Local statements allow to declare local variables:

local_statement ::= local id
                  | local id = term
                  | local id[term]

The first statement declares a uninitialised local variable id. The second one declares a local variable id initialised to the value of term. And the last statement declares an array id of local variables of the size given by the value of term.
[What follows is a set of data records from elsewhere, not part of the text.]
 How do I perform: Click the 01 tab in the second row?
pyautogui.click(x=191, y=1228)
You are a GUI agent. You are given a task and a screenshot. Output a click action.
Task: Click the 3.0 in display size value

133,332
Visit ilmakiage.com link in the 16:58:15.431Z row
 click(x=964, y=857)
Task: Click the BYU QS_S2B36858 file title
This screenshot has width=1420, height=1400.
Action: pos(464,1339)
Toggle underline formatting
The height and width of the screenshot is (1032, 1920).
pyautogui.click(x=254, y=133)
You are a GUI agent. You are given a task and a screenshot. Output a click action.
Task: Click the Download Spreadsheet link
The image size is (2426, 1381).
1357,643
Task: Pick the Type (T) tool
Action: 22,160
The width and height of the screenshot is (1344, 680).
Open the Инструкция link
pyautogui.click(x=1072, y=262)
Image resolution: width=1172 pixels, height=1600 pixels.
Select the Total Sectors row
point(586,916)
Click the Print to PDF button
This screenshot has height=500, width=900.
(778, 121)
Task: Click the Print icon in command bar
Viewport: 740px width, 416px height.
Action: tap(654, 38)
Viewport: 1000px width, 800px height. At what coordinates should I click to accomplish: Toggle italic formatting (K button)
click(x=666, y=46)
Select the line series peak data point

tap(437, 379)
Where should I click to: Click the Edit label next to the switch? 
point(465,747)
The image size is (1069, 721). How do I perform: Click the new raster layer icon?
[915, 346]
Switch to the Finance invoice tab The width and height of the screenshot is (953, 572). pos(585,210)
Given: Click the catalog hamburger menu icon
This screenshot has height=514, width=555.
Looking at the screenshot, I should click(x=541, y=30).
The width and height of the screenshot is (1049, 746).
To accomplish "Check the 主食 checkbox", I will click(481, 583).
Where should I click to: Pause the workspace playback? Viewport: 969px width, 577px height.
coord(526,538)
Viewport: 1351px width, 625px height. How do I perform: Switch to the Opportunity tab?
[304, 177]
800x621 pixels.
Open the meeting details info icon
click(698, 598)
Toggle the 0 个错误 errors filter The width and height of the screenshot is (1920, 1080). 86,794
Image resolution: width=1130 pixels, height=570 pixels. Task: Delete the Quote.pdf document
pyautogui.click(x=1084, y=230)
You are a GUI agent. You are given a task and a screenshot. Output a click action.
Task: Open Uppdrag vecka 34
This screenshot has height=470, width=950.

Local variables can be used to define loop ranges, for instances:

local i = 0;
while (i < 10) do
  ...
  i = i + 1
end

Please, notice that statements are evaluated sequentially (not concurrently). As a result, assuming that i has value 2 and j has value 3, executing i=j; j=i results in i having value 3 and j having value 3 as well.

Semantics

The configurations of the timed automaton consists in a tuple of locations L and a valuation V of the bounded integer variables (as for finite-state machines) and a valuation X of the clocks in the model.

The initial configurations are triples (L,V,X) such that L is a tuple of initial locations, V maps each variable to its initial value, and X maps each clock to 0, and the invariant attribute if each location in L is satisfied by V and X.

There are two kinds of transitions:

There is a discrete transition (L,V,X) -- E -> (L',V',X') if there is a tuple E of edges from L that instantiates a sync declaration, or E consists of a single asynchronous edge, and:

• the provided attribute of each edge in E is satisfied by V and X,

• V' and X' is obtained from V and X by applying the do attribute of each edge in E consecutively

• for each variable i, V'(i) is in the domain of i

• L' is obtained from L according to the edges in E

• V' and X' satisfies the invariant of each location in in L'

• and E involves (at least) one process with a committed location in L if any

There is a timed transition (L,V,X) ---> (L,V,X') if:

• L has no committed and no urgent location

• there is a non-negative real number d such that X'(y)=X(y)+d for each clock y

• and the invariant in L is satisfied by V and X'.

This defines a transition system with configurations, initial configurations and transitions as described above.

NB: due to while statements, the evaluation of a discrete transition may not terminate. This is considered as an error in the model.